— Problem description —
Everything in the data below except the pictures must be repeated word for word.

— Available data —
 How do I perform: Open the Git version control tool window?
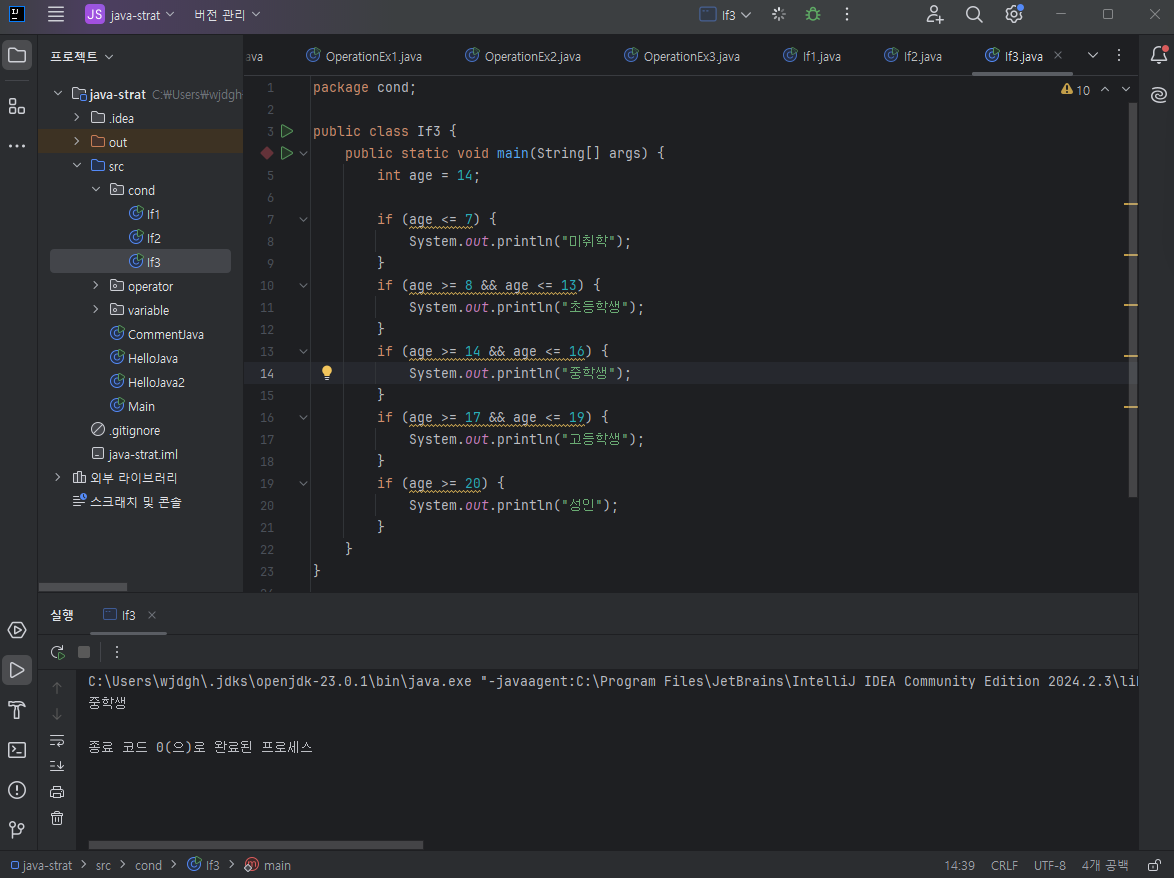click(17, 829)
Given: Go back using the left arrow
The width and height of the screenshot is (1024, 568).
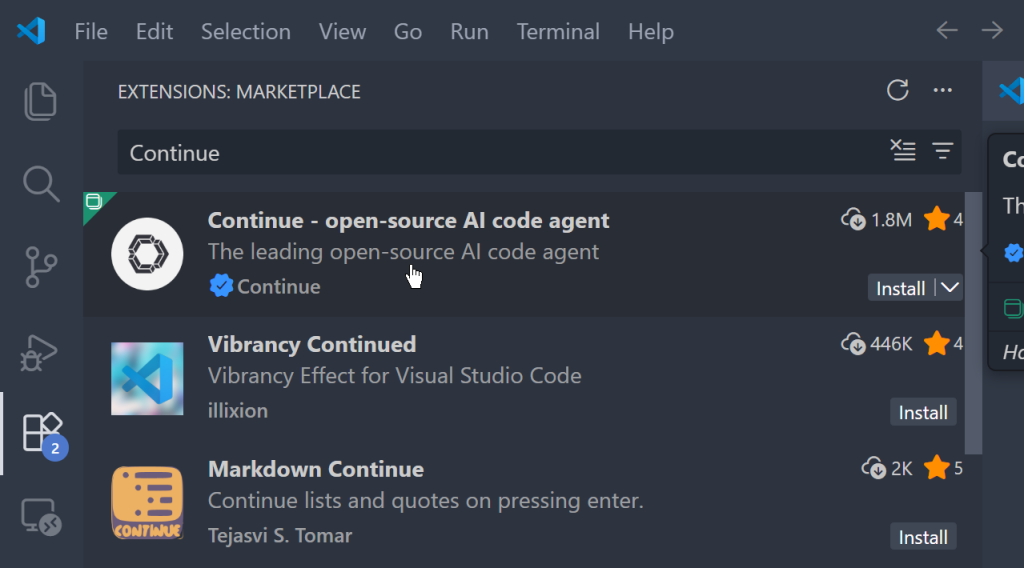Looking at the screenshot, I should (946, 31).
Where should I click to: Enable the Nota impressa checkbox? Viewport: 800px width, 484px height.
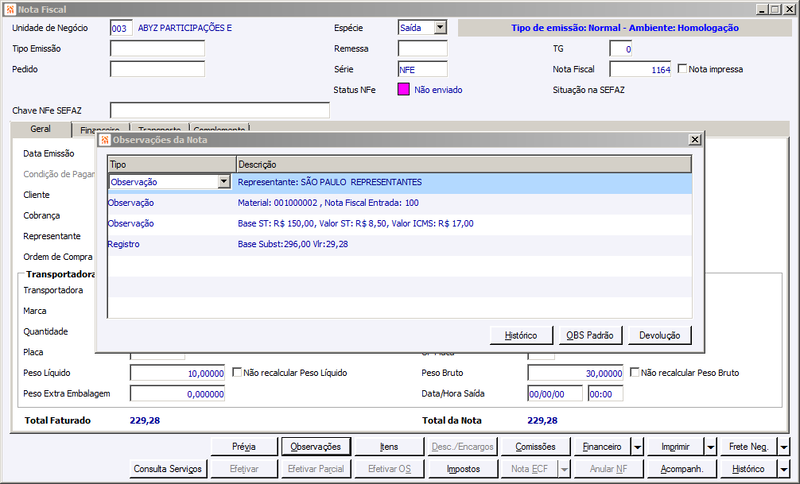pyautogui.click(x=682, y=68)
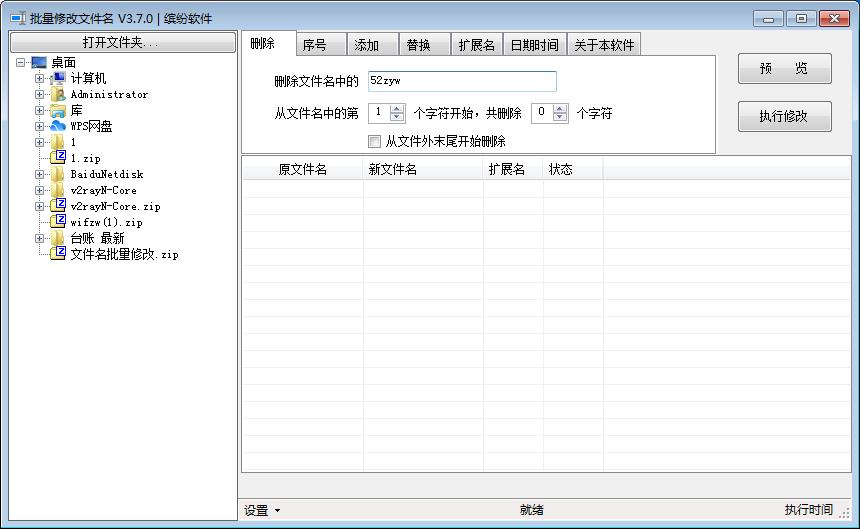
Task: Open the 设置 dropdown in status bar
Action: pyautogui.click(x=262, y=510)
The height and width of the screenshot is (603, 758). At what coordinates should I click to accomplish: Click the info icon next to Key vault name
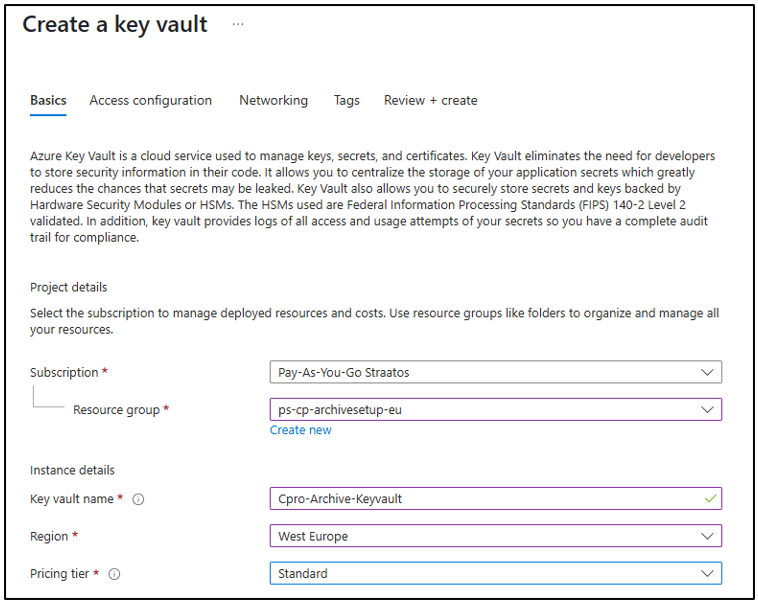click(x=138, y=499)
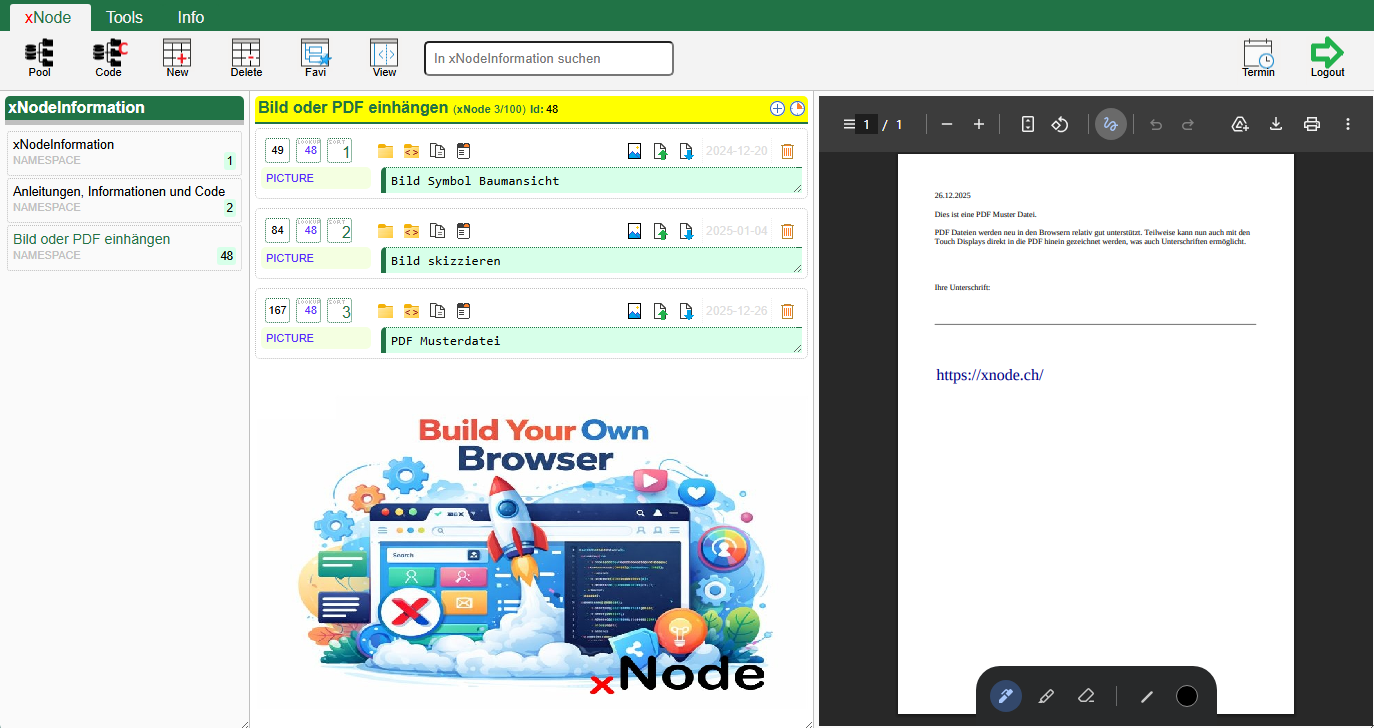The height and width of the screenshot is (728, 1374).
Task: Copy the Bild skizzieren entry
Action: pyautogui.click(x=437, y=230)
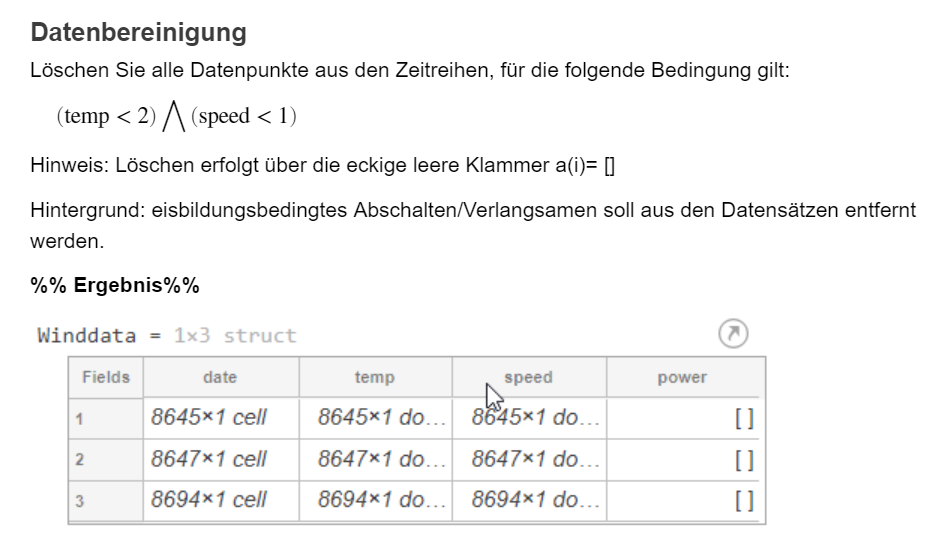
Task: Click the Winddata variable name
Action: pyautogui.click(x=86, y=335)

— Response —
 How do I perform: Open the Git version control tool window?
click(17, 829)
Given: Go back using the left arrow
The width and height of the screenshot is (1024, 568).
Looking at the screenshot, I should (946, 31).
Where should I click to: Enable the Nota impressa checkbox? Viewport: 800px width, 484px height.
pyautogui.click(x=682, y=68)
Task: Open the 设置 dropdown in status bar
Action: pyautogui.click(x=262, y=510)
The height and width of the screenshot is (603, 758). At what coordinates should I click to accomplish: Click the info icon next to Key vault name
click(x=138, y=499)
The height and width of the screenshot is (728, 1374).
Task: Copy the Bild skizzieren entry
Action: pyautogui.click(x=437, y=230)
Task: Click the Winddata variable name
Action: pyautogui.click(x=86, y=335)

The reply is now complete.